-------- Provided data
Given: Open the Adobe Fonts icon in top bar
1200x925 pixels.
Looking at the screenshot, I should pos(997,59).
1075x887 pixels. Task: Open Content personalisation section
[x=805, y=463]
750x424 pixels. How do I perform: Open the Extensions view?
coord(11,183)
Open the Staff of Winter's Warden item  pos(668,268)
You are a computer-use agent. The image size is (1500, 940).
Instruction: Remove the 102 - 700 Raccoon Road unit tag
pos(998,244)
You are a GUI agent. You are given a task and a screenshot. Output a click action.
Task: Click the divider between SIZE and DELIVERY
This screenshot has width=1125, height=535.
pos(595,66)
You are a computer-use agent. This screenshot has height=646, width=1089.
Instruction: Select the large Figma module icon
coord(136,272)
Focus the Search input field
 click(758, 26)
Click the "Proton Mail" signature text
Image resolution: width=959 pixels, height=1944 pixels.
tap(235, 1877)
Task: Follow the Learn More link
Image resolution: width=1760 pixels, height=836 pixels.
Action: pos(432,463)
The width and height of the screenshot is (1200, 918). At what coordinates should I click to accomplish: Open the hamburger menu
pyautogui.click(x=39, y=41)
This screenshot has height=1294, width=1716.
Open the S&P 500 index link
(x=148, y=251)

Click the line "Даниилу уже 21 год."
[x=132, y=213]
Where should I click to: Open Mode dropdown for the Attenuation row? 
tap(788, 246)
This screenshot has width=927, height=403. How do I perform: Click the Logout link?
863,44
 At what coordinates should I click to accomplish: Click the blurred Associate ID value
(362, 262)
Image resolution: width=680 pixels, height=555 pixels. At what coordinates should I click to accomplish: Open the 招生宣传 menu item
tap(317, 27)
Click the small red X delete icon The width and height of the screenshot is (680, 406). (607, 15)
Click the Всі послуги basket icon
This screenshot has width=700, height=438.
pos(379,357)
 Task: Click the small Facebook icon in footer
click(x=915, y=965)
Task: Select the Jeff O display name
----------------
**Problem description:** Return only what runs from the line containing "Click the small red" to the last line of the records above, both ends included, exactly as written.

**Task response:**
Click the small red X delete icon The width and height of the screenshot is (680, 406). (607, 15)
Click the Всі послуги basket icon
This screenshot has width=700, height=438.
pos(379,357)
 Task: Click the small Facebook icon in footer
click(x=915, y=965)
Task: Select the Jeff O display name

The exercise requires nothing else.